Men who are considered mildly attractive (I might kiss him if he were the last person in a club on a Saturday night and I'd been hitting the vodka shots) and even those considered downright vile (I wouldn't touch him with a 2 meter pole after a bottle of tequila in the dead of night during a power failure) all move up a notch on the scale of social standing the minute they land in Bangkok.
Bagging a farang man is considered top prize for many Thai girls. Many of them have grown up in tough circumstances and have learned that a farang man who can provide money and stability is the way out. They travel from Isaan and the rural areas of Thailand to Bangkok with this as their goal.
Cue the farang man.
But the competition is hot. Girls in this city are beautiful and more than ready to put on the charm for a farang man. So they ooh and aah over these men who, for the most part, haven't enjoyed the same attentions in their home countries. Men are surprised that getting a girl can be so easy.

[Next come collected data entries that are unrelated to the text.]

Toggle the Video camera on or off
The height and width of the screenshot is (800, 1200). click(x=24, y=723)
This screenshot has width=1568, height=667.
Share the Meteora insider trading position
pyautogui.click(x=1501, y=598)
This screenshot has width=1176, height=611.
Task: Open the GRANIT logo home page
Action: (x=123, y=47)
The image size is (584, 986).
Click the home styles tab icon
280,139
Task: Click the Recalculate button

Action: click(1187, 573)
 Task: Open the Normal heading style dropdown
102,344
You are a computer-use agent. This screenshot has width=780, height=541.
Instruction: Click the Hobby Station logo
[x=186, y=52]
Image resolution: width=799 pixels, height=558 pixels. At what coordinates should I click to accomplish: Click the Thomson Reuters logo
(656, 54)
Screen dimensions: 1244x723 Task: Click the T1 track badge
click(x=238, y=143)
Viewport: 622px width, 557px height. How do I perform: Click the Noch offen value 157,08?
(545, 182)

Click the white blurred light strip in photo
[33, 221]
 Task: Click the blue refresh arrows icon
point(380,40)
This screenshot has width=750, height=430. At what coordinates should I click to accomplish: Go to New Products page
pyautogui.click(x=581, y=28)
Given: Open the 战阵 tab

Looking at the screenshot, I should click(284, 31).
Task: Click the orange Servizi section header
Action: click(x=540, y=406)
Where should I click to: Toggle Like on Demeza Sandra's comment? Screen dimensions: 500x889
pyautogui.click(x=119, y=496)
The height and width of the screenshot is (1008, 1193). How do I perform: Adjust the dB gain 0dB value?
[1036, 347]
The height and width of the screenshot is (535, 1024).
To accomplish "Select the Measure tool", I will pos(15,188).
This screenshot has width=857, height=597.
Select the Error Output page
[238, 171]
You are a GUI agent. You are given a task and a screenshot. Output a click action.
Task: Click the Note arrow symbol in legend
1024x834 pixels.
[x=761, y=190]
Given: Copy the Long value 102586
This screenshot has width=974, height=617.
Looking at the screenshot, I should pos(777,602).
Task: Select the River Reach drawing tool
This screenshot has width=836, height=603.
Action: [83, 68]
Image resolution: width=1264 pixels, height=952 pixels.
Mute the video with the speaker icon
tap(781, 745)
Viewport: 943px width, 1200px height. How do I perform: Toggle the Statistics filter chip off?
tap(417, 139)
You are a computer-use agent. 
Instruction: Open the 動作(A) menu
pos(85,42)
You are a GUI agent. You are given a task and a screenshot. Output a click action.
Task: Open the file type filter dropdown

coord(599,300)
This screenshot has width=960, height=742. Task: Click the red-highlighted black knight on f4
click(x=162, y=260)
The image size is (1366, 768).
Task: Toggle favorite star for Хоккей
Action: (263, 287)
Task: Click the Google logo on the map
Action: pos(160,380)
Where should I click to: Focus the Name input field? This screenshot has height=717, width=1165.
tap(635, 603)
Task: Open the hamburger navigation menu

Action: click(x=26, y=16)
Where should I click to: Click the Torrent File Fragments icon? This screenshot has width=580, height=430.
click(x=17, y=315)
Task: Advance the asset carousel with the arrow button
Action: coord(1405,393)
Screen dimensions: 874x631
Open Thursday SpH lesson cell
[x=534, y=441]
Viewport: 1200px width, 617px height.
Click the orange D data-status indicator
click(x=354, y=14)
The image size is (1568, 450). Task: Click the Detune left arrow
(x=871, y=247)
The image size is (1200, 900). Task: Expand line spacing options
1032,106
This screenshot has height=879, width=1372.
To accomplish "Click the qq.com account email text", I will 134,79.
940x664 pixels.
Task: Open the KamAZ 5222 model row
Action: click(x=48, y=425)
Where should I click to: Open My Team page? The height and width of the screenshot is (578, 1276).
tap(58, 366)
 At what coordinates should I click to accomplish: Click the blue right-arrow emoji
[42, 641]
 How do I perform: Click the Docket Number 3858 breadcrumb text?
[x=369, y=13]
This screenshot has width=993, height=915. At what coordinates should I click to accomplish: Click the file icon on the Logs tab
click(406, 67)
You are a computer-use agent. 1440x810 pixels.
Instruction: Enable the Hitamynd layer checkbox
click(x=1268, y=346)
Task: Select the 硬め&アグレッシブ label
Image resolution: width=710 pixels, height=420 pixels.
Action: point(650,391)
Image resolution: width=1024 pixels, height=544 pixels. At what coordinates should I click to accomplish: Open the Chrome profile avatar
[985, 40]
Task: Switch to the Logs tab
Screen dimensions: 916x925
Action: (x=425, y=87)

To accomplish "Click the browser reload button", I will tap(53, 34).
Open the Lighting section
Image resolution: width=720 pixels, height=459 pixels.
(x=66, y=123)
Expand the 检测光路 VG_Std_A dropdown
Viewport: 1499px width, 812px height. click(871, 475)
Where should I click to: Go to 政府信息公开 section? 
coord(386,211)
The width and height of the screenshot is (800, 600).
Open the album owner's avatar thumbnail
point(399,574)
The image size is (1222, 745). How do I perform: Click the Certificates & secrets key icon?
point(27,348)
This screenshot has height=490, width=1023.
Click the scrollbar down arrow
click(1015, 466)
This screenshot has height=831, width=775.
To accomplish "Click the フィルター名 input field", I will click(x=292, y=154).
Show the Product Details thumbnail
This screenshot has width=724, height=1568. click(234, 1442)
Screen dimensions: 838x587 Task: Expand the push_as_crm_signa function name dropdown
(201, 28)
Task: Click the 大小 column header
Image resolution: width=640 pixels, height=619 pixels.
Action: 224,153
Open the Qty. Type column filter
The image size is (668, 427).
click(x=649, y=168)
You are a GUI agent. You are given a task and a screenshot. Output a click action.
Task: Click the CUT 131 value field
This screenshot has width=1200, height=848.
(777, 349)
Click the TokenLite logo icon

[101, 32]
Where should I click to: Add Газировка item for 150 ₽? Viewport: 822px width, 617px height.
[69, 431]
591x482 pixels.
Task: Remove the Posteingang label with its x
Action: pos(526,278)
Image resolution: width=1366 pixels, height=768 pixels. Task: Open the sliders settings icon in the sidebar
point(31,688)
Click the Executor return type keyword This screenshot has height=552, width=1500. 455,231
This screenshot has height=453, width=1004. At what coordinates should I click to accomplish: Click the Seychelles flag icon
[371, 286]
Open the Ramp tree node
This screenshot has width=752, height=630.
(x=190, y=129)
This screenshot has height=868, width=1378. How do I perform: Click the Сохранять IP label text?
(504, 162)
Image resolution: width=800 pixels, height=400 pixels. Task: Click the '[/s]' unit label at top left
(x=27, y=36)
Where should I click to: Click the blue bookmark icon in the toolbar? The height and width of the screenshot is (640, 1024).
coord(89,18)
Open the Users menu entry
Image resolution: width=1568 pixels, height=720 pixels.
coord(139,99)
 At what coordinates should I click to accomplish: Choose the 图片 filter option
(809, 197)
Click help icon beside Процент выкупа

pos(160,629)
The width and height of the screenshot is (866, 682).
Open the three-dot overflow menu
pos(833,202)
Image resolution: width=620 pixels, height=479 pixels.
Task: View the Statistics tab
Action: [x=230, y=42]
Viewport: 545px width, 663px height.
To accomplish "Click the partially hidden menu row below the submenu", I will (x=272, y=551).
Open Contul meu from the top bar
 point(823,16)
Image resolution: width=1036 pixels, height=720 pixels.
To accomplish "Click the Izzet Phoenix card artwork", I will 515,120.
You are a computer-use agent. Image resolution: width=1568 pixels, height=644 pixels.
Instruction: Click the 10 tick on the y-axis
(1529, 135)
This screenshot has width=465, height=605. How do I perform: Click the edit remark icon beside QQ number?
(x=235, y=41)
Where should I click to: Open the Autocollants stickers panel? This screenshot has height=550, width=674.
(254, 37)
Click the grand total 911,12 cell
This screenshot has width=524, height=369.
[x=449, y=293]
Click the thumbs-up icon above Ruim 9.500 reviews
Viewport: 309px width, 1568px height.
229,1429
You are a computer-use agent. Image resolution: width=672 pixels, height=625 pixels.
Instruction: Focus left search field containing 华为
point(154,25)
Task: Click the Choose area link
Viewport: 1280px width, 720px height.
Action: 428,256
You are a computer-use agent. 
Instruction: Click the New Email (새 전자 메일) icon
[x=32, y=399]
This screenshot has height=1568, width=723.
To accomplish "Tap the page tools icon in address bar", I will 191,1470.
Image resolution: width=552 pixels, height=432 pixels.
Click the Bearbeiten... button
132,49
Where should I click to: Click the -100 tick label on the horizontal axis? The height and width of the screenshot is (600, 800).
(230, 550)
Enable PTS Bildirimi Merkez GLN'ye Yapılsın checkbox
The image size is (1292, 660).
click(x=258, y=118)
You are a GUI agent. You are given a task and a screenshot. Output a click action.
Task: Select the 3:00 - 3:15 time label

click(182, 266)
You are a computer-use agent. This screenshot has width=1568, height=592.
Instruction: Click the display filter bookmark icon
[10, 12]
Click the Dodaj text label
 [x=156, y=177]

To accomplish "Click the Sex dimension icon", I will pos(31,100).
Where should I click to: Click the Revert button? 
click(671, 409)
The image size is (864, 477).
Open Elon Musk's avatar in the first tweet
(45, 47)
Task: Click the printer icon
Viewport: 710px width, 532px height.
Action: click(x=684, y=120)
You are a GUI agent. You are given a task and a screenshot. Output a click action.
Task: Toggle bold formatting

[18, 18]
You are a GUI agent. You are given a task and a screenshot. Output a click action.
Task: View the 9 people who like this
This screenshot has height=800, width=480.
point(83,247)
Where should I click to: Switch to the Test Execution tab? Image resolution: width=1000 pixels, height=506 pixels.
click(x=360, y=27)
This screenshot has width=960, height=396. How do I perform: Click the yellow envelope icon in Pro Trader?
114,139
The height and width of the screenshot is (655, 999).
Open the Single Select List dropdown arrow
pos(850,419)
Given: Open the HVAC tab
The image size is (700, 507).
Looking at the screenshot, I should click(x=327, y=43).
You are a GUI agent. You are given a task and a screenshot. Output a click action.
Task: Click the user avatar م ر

More than one of my male friends here have remarked how difficult the dating game is at home while hooking up with a Thai girl eliminates the need for work in the initial stages of the relationship.
With the increased attention that's thrown at them, comes the enlarged ego and inevitably, a certain sense of entitlement and the attitude that any woman who is the recipient of their attention should consider herself very lucky indeed.
So I ask you... Can social skills learned as a child be unlearned in adulthood if one were suddenly thrust into a world where you become the cute kid in class... Or the eligible man in the room?...
My most recent experience with this was at 5am on a Sunday morning in a taxi on the way home from a night out...
A guy I'd recently met and who seemed sweet enough said something along the lines of he and I not being able to hook up because we know too many of the same people. Really?... Really?...
Allow me to elaborate. I'd been out with friends and after hours of parting we'd decided to hit Ko San Road for The Falafel. (I capitalise intentionally. If you've ever had a Ko San Road Falafel between the hours of 11pm and 3am, you will understand why). He was with friends on Ko San and so we met up and he joined my friends and I at Burger King because, much to our horror, The Falafel Lady was closed. So after chomping down Whopper meals we all shared a taxi home. As he and I live closest together and furthest from Ko San, we were the last two in the car. I think his blow to my dreams of marrying him and having his babies was slurred out somewhere between his putting his hand on my leg and trying to look meaningfully into my eyes despite the obvious trouble he was having stringing sentences together.
Let me make this clear: At no point was I even vaguely interested in him as more than someone who seemed sweet. Being a traveler in a foreign country, I'm always open to the possibility of meeting new people and making new friends. In retrospect it does seem fitting that being a farang man in Bangkok he would think that I was chomping at the bit to get him into bed. Because I am a woman, after all, and who could resist that irresistible charm. Oh come on! Really?!...
At home, I would have considered this insulting and outrageously audacious but here, I'm coming to expect this kind of behaviour.
Another note in the Bizarre Human Social Experiment we like to call Bangkok.